Most shims and transpilers only implement below 70% of ES6 features, so why should someone use Babel/Traceur when Javascript ES6 is pretty much supported now in Chrome/Safari and Firefox by default.

Because some of my applications still need to support down to IE9 (we finally got your client to raise the bar to IE9). And it's not because of the lack of knowledge due to our client, it's because the users of that platform actually use this Browser.

Especially when your users are companies (or their employees) IE (not even Edge) is often still the standard.

"am I missing something here?" -Yes. You are missing decades of arguments about the relative merits of dynamic and static typing. Get to reading. – Jared Smith

@Daniel, none of your edits does change anything at this point made by Jared.
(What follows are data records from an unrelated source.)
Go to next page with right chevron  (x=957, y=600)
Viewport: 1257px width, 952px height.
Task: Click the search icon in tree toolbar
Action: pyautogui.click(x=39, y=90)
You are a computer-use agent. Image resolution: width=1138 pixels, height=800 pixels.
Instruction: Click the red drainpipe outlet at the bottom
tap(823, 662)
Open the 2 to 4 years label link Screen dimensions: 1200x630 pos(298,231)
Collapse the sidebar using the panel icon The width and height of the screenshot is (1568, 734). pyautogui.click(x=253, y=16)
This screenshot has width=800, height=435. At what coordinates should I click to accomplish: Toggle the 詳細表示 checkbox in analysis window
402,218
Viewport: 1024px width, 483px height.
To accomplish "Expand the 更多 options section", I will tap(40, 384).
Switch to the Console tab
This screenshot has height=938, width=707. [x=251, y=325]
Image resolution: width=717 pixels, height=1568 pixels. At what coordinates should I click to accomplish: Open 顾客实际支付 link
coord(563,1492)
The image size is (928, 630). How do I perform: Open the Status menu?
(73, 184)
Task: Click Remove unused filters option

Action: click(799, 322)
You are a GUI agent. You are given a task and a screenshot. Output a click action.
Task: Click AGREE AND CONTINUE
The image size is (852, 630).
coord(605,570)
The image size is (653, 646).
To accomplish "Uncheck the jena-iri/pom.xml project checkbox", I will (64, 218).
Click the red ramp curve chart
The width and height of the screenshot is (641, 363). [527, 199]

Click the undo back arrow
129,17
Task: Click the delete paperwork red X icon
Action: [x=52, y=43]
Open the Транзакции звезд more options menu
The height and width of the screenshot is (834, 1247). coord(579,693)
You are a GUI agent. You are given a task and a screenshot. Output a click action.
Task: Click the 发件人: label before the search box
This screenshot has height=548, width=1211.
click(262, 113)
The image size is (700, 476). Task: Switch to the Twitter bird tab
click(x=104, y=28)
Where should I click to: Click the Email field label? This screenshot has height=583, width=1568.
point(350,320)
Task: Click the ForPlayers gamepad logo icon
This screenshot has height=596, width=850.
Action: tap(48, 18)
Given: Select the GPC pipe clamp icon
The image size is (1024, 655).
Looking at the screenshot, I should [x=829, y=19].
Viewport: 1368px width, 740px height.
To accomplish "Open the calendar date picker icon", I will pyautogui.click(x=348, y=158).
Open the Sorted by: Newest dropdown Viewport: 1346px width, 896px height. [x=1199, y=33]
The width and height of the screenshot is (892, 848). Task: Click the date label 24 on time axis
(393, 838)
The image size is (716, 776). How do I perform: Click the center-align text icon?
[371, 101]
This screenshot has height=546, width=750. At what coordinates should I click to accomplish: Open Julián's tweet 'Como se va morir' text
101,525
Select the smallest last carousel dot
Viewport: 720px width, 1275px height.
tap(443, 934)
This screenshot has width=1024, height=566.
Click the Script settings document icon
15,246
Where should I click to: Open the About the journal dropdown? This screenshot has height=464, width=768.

JS will probably never provide static type checking or compile time errors; because this is a substantially different approach to writing and publishing code.

I mean, if I was a developer at say Babel - surely it would be your number 1 priority to make sure you have ES6 and even ES7 features implemented before your competition.

Yes, I like using ES6 and use a transpiler when I need to, but I still consider ES7 features as unstable and work in progress. If the final implementation will differ from the current version I'd have to revisit and check every project I would have used it on. That's too much uncertainty to actually use them in production, so ...
I (as one of Babels's users) actually don't care wether one transpiler or the other already supports these latest features, unless there's a final standard published.

Although sometimes I like playing around with these new features and take like to take a look at their benefits, possibilities, limits and problems, and how to transpile them into current code.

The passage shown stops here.